Music review

Duo's show subdued, but still stays soulful

About 70 minutes into the Shovels & Rope show at South on Main, one of the ladies in the bathroom who'd seen the husband and wife duo of Cary Ann Hearst and Michael Trent multiple times remarked that this was as subdued as she'd ever seen them perform.

"Usually they're a lot rowdier," she said.

Maybe that was understandable, given the fact that the crowd was the sort to recognize a Tom Joad reference, and that Hearst and Trent are talents who can often seem just on the verge of going off the rails. There was from the beginning a sense that stuffing the Shovels & Rope show into a "classy" venue like South on Main might be dangerous -- just looking at the amplifier stacks before the gig started was enough to give one pause.

But they started out like the magnificent cover band they can be, with their indelible slow-burning version of Nick Lowe's "(What's So Funny 'Bout) Peace, Love and Understanding," sharing a single mic (Beatles style) as they flawlessly executed their spooky, precise and sometimes nearly atonal harmonies.

While this mightn't have been the most hell-bent Shovels & Rope performance ever, it was chockful of soul, as the couple trafficked in eye contact. While every good performer is at least an adequate actor, it sure felt like they cared more for each other than the crowd beyond the footlights.

Which made the evening assuringly sexy, and the duo's trading off on instruments somehow touching.

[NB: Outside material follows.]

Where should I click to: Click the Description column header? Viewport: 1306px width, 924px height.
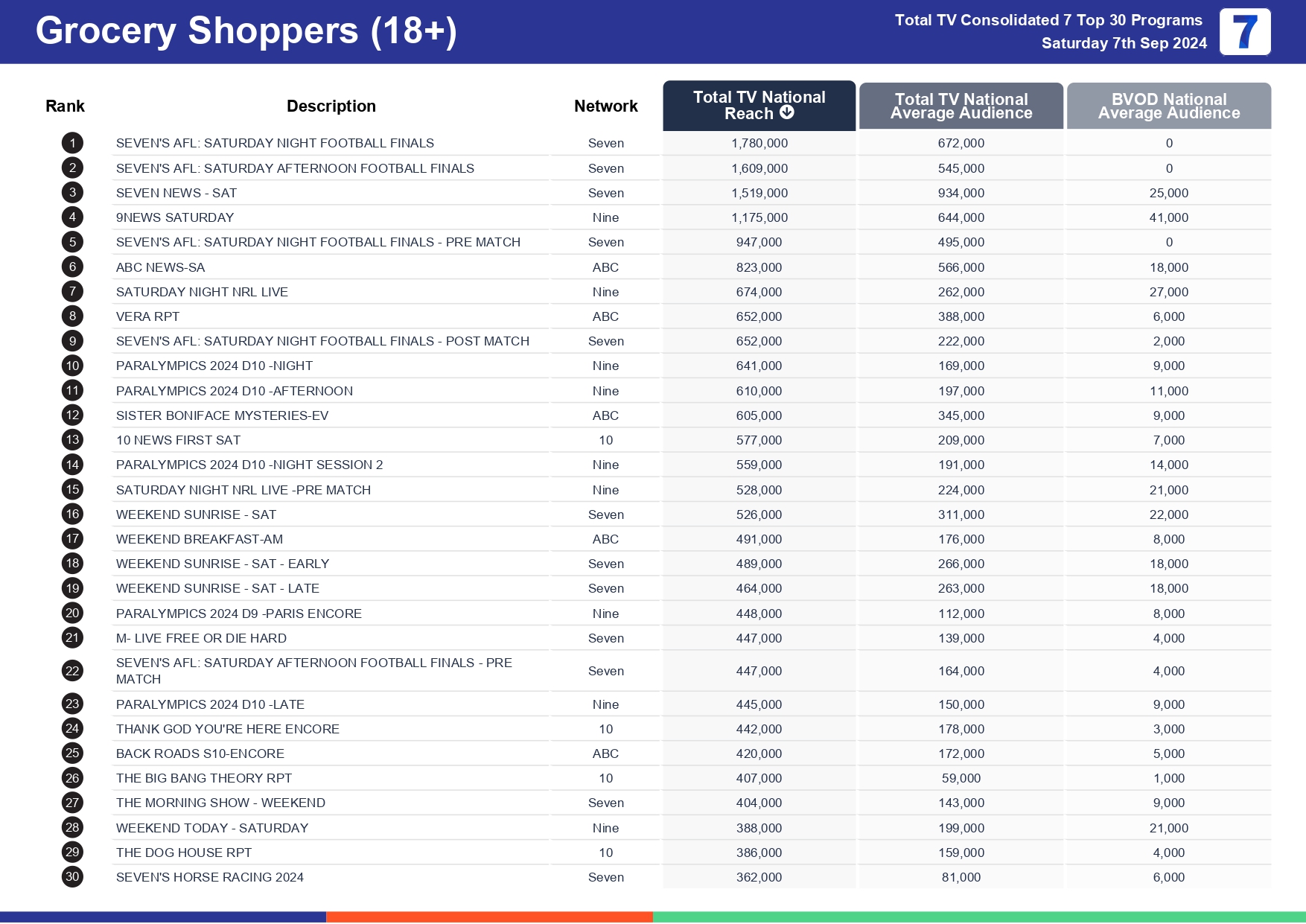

Hearst possesses the larger voice, a fearless alto that recklessly busts into higher registers, but Trent gets his licks in too -- he's not like David Rawlings mysteriously and invisibly supporting Gillian Welch. (The Shovels & Rope vibe skews closer to the White Stripes than Gillian Welch.) Most of the night he scraped at a vintage mahogany Gibson LG-0 with a ferocity that seemed almost inappropriate, since research indicated it was actually Hearst's guitar.

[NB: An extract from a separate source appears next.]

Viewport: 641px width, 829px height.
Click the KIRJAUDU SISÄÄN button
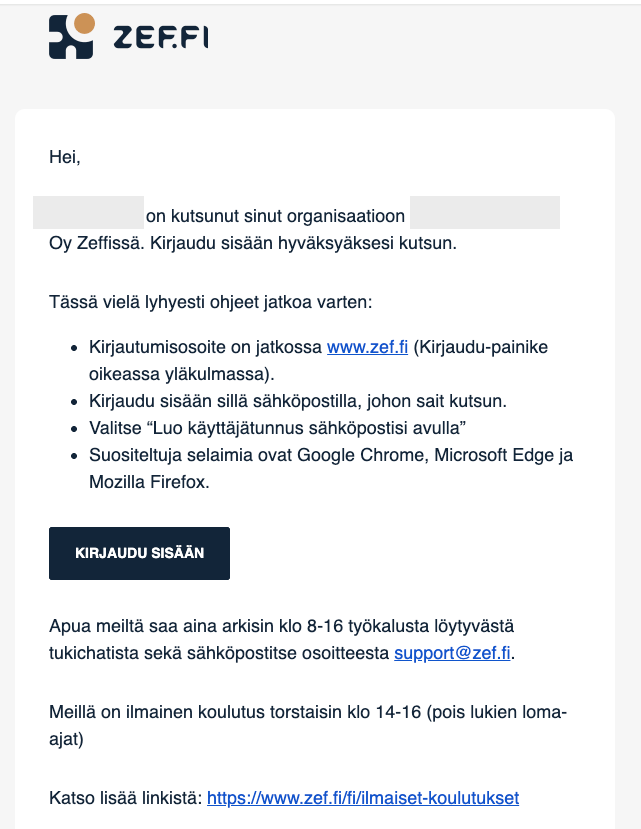pos(140,553)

They take turns pounding on a rudimentary drum kit, which she can play while coaxing a melody from a keyboard. He counters with mandolin, and sometimes breaks out a semi-hollow body electric.

I could tell you the names of the songs, but that'd take too much. Suffice to say that while there was a slight flag about the time of the bathroom break -- 70 minutes into the 95-minute show -- the last quarter was redemptive, with an especially good version of "Cavalier."

They signed off with their traditional hand shake, a darling gesture that endeared them to both their veteran fans and any one who might have shown up just to have a glass or wine or one of those splendid South on Main cocktails.